MAMA: Key findings
- Introduction
- Web servers used
- Document structure and size
- HTML markup validation
- Flash detection
- XMLHttpRequest object detection
- CSS
- Scripting
Introduction
This article provides some of MAMA's most interesting findings, to offer a quick glimpse of what MAMA is capable of and to whet the reader's appetite for the more intricate results found in the rest of the study.
In this study, MAMA examined 3,509,180 URLs in 3,011,668 domains. More details about MAMA's URL set and how it was selected are available in another document.
Web servers used
The eternal tug-of-war continues between the two biggest Web server giants, Apache and Microsoft's IIS. Data from Netcraft at the time of MAMA's analysis details the split as follows:
- Apache: 50.76%
- IIS: 35.84%
The balance between these Web servers as represented in MAMA is skewed more in favor of Apache:
- Apache: 2,011,088 domains (67.72%)
- IIS: 769,375 domains (25.91%)
MAMA's data on Web server usage is extracted from the Server
field of each
HTTP Header analyzed.
For more details on HTTP headers, please see the HTTP headers report; you can also find even greater detail in the full HTTP headers results
Document structure and size
At the heart of the Web are the markup documents themselves. To start with, we will give you the following quick findings:
- The size of the average primary document in MAMA is almost 16,500 characters.
- 1,788,294 of URLs carried a Doctype statement—just over 50%!
- HTML Doctypes outnumbered XHTML Doctypes by about 2 to 1.
- "Transitional" Doctype flavors dominated over their "strict" and "frameset" variants by more than 10 to 1.
- Approximately 85% of all of MAMA's pages would be rendered in browsers using their "Quirks" modes.
Which HTML elements do authors prefer? Structural ones. Five of the top six elements
in MAMA are structural markup, although functional elements are certainly not
sitting in the corner weeping. Hyperlinks, images, and tables are popular as well.
Hyperlinks (the A
element) make the Web into an actual "web" of
documents, so its primacy as the top functional element is expected. Likewise, the
grandfather of all multimedia elements, IMG
, is the second most popular
functional element. The overwhelming use of tables will probably disturb some
markup purists ... after all, those instances cannot ALL be actual
data tables (not even the majority).
Speaking of semantics, markup elements with the lowest MAMA representation are generally phrase elements with defined semantics. Authors do not seem to embrace them in significant numbers. Enough talk; let's get on to the raw numbers. The first table below shows the 10 most popular HTML 4.x elements.
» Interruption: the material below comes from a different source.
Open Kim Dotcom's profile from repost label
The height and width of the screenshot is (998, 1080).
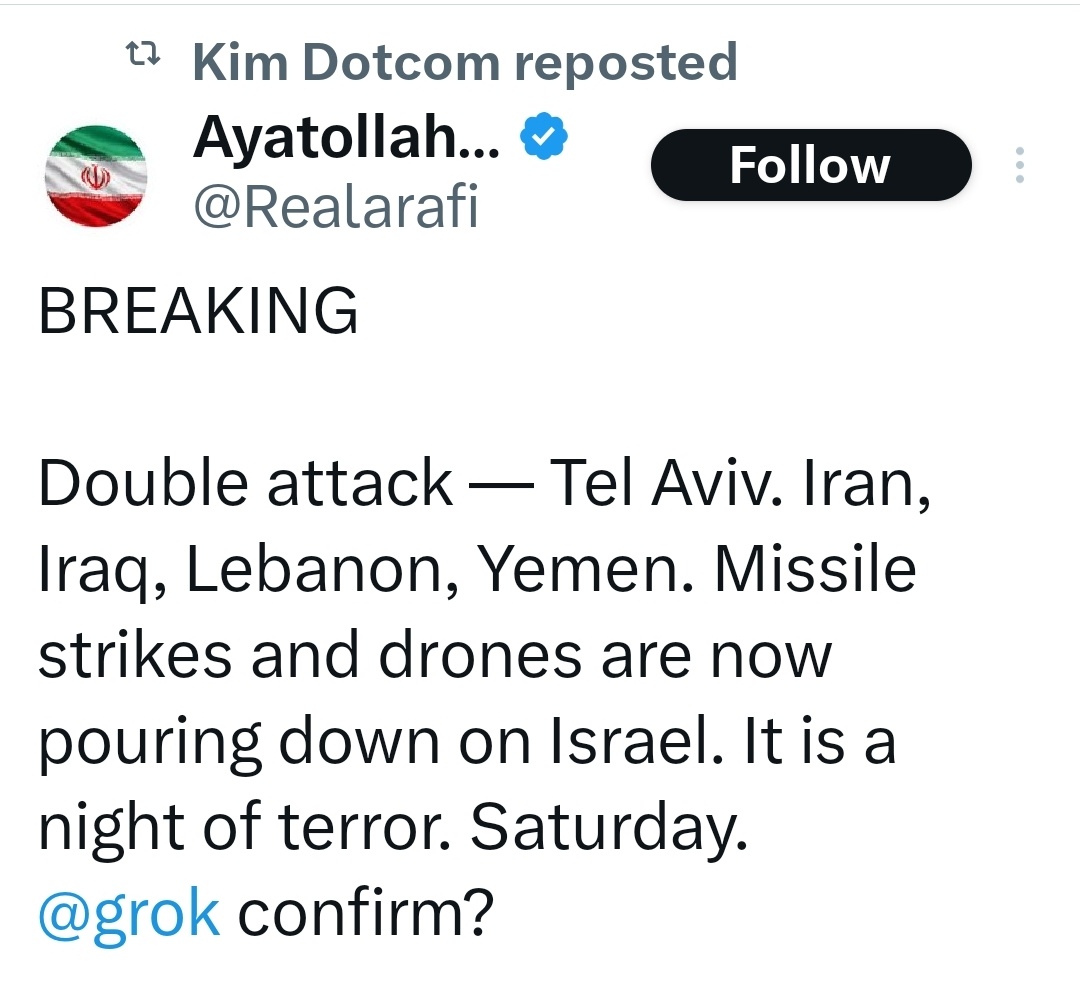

Element | Frequency | Element | Frequency | |
---|---|---|---|---|
HEAD |
3,464,519 | META |
3,276,347 | |
TITLE |
3,459,207 | IMG |
3,219,487 | |
HTML |
3,452,975 | TABLE |
2,894,184 | |
BODY |
3,452,907 | TD |
2,891,972 | |
A |
3,307,397 | TR |
2,891,205 |
Next, we have the 10 least popular HTML 4.x elements.
Element | Frequency | Element | Frequency | |
---|---|---|---|---|
TFOOT |
3,947 | INS |
1,344 | |
DFN |
3,584 | KBD |
1,313 | |
MENU |
1,906 | VAR |
1,258 | |
Q |
1,785 | DEL |
1,243 | |
SAMP |
1,609 | BDO |
167 |
See the full lists of markup elements encountered, and markup attributes found.
HTML markup validation
MAMA ran every single URL it analyzed through the W3C validator; the validator's SOAP response contains a binary true/false result of the validation. A "true" value is considered a successful validation.
MAMA found that 145,009 out of 3,509,180 URLs passed validation—only 4.13%!. Even though this ratio shows great improvement over the results of previous validation studies (see the table below), this is a very worrying figure, which shows that there is a lot of Web standards education still to be done to increase these levels. The table below shows the trend of improvement between MAMA and previous studies.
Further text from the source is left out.